- [WORK TO BE COMPLETED]:
Copy all lines below that use the word "agent".

....................

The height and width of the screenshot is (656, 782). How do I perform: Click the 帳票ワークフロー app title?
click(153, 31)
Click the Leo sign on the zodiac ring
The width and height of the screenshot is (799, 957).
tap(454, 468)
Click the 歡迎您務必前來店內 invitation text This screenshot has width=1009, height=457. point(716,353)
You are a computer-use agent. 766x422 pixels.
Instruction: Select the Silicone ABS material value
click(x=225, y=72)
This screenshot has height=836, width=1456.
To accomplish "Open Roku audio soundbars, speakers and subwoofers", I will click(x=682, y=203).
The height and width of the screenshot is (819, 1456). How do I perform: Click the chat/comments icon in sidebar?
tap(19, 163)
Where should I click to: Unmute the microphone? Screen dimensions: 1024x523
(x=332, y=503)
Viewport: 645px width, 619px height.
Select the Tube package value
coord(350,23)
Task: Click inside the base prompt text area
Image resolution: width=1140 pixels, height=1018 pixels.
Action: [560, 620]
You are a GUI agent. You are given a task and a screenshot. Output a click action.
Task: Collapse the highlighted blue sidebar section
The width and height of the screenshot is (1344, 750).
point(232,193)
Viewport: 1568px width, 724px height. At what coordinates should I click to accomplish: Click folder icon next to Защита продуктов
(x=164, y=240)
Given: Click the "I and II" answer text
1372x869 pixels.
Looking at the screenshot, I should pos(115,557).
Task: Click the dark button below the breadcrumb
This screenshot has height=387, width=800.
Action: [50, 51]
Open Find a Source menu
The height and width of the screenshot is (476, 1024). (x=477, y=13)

....................

- [REPLY TO THE TASK]:
You are a computer-use agent. 766x422 pixels.
You are a GUI agent. You are given a task and a screenshot. Output a click action.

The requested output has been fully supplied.